Imbuída pelo sentimento de repulsa pelo que o governo Netanyahu continua a fazer com os palestinos, inclusive os residentes no território israelense, considerados pelas autoridades sionistas na prática como cidadãos de segunda classe, a esquerda israelense não se cala, exatamente para mostrar ao mundo que há repúdio interno em relação às atrocidades contra os palestinos.

A resposta foi dada pelo Parlamento, onde a direita tem maioria e, como afirma o jornalista israelense Gideon Levy, do jornal Haaretz, “o que este governo está fazendo ruborizaria até (Joseph) McCarthy”, o senador estadunidense que promoveu uma caça às bruxas nos anos 50.

Como temas desta natureza dificilmente são apresentados nos jornalões e telejornalões, não só do Brasil como pelo mundo afora, é necessário que a opinião pública seja informada do que está acontecendo em Israel e nos territórios palestinos, isso para evitar que o atual governo extremista de Netanyahu &Lieberman e outros do gênero continue levando adiante na prática a eliminação do outro, ou seja, do povo palestino.
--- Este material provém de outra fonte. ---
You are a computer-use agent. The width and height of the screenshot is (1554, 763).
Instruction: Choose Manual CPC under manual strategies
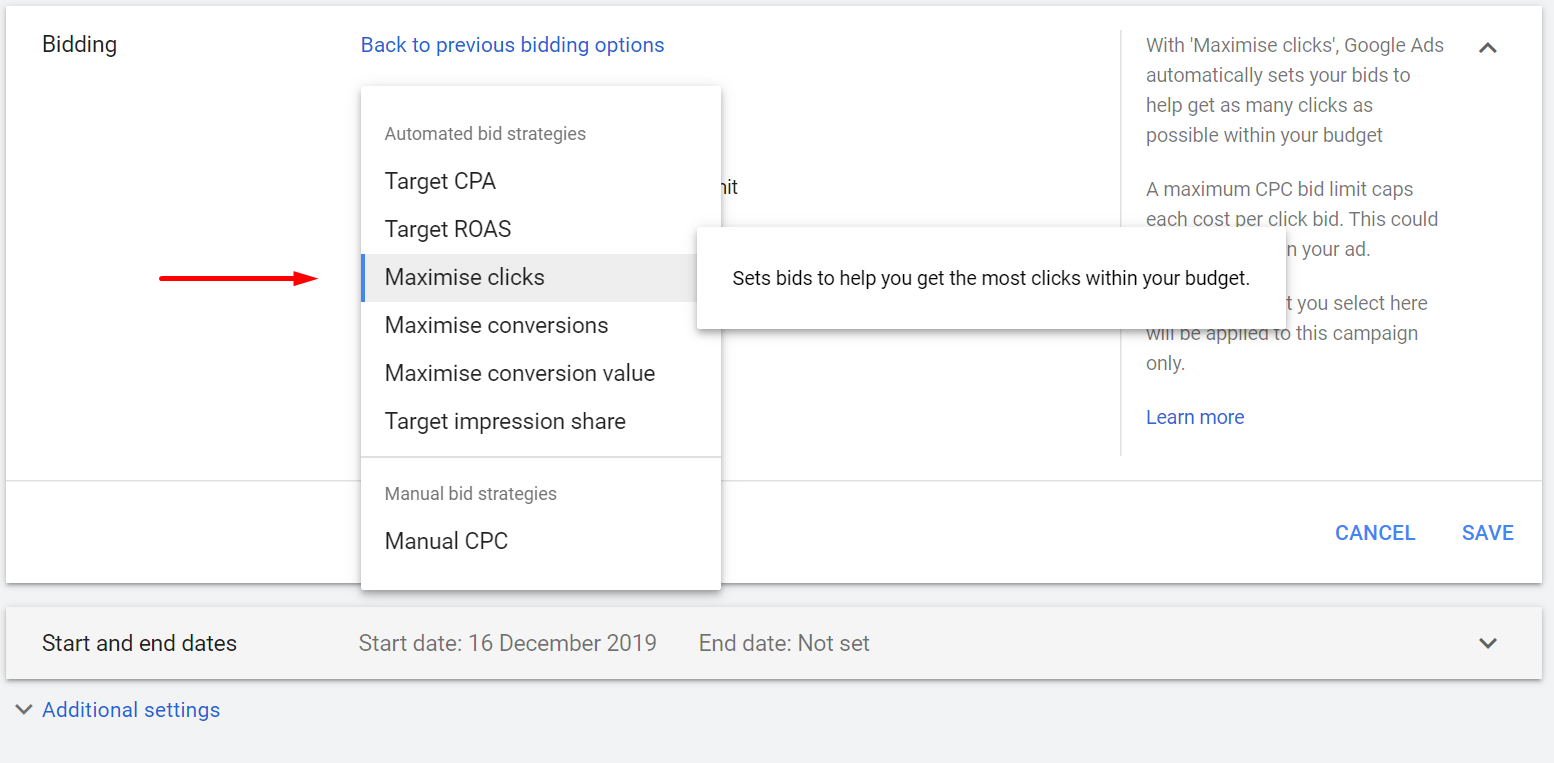pos(446,540)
O jornal Brasil de Fato foi o único por estas bandas a informar a vergonhosa caça às bruxas. 

Por sinal, mais dois países da América Latina, o Paraguai e o Peru, acabaram de reconhecer o país Palestina com as fronteiras de 1967, somando-se ao Brasil, Argentina, Uruguai, Equador, Bolívia etc. Os respectivos governos, alguns não de esquerda, não se dobraram as pressões do lobby sionista.
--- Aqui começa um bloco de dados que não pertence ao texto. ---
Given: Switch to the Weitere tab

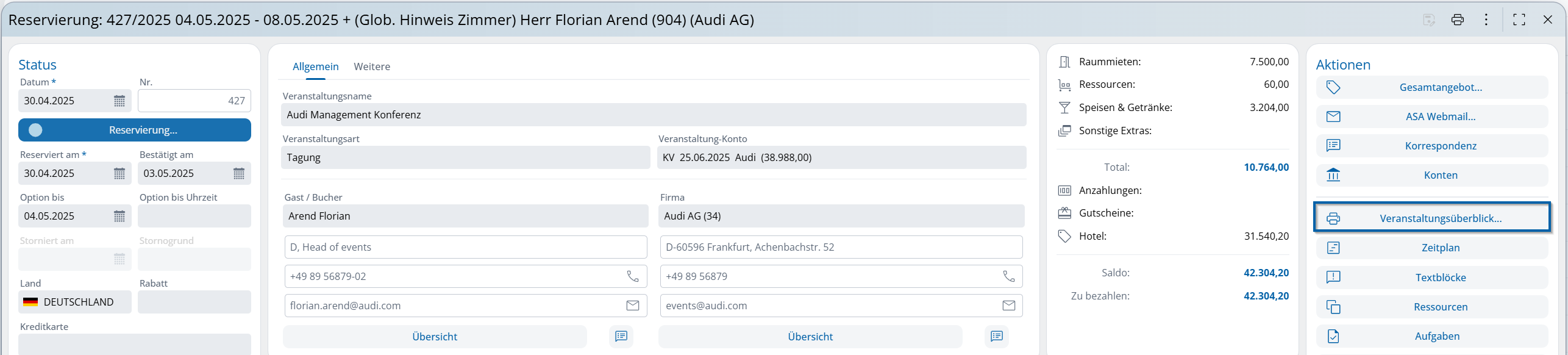Looking at the screenshot, I should click(372, 66).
Enquanto isso, depois dos tunisianos terem mandado para o lixo o ditador-ladrão Ben Ali, os egípcios estão dando o claro recado de que não suportam mais Hosny Mubarak e o seu regime corrupto e autoritário, que além de governar o país com mão de ferro há mais de 30 anos é o principal responsável pelo arrocho salarial, pobreza e desemprego, para não falar da subserviência aos Estados Unidos, que banca o governo com uma polpuda mesada de 1,3 bilhões de dólares anuais para se alinhar a Washington.
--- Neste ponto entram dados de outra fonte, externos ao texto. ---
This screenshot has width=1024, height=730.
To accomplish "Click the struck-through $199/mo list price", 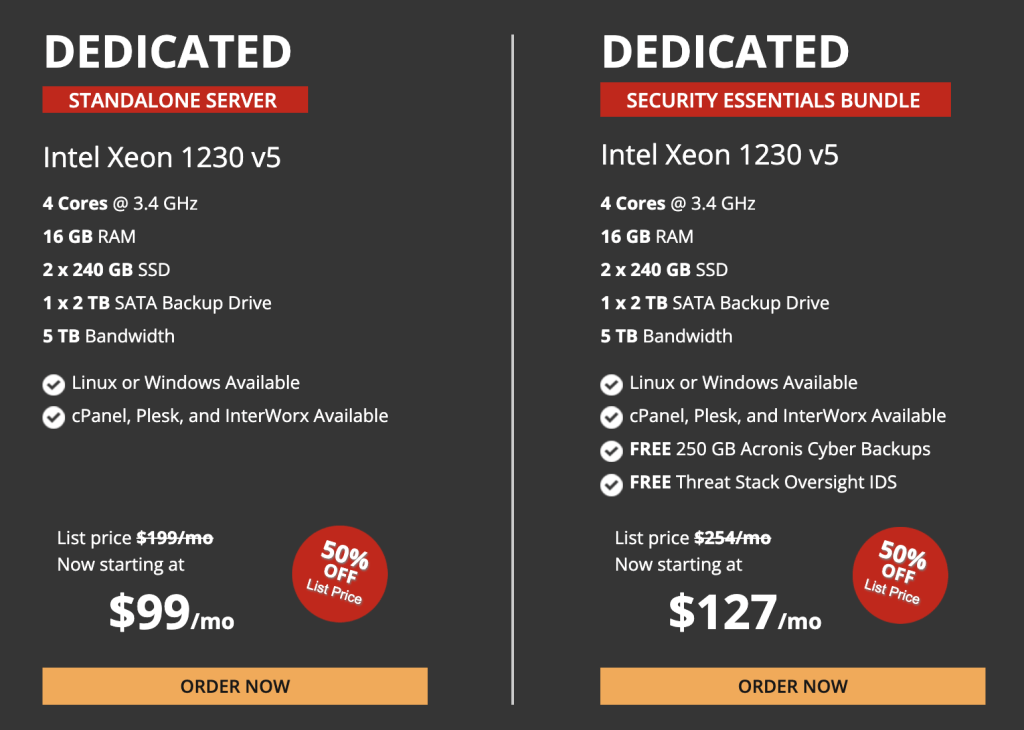I will [x=174, y=538].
A voz rouca das ruas no Egito e Tunísia é clara: chega de ditaduras, de submissão ao Fundo Monetário Internacional, que em 2007, juntamente com o Fórum Econômico Mundial para a África, considerava o país do ex-ditador Ben Ali o mais competitivo do continente, mais inclusive do que a África do Sul. E tudo isso com a chancela dos sucessivos governos estadunidenses nos últimos 30 anos.

Embora os povos tenham perdido o medo da violenta repressão há também o perigo dos ditadores abandonarem o cargo, mas o regime continuar o mesmo, havendo apenas uma troca de seis por meia dúzia. Daí Mubarak nomear pela primeira vez em 32 anos um vice, o chefe da inteligência, Omar Suleiman. Pode ser até que esteja preparando o terreno para cair fora e deixar em seu lugar alguém que mantenha o mesmo esquema de dominação que levou os jovens a ir para as ruas protestar e pedir o fim do regime chancelado pelo Ocidente.

Quando este artigo estava sendo elaborado veio a informação do Cairo sobre a proibição do canal da Al Jazeera de atuar no Egito. Coisas de uma ditadura. Resta saber se as entidades internacionais que se consideram defensoras da liberdade de imprensa vão protestar. E o que dirão os governos ocidentais?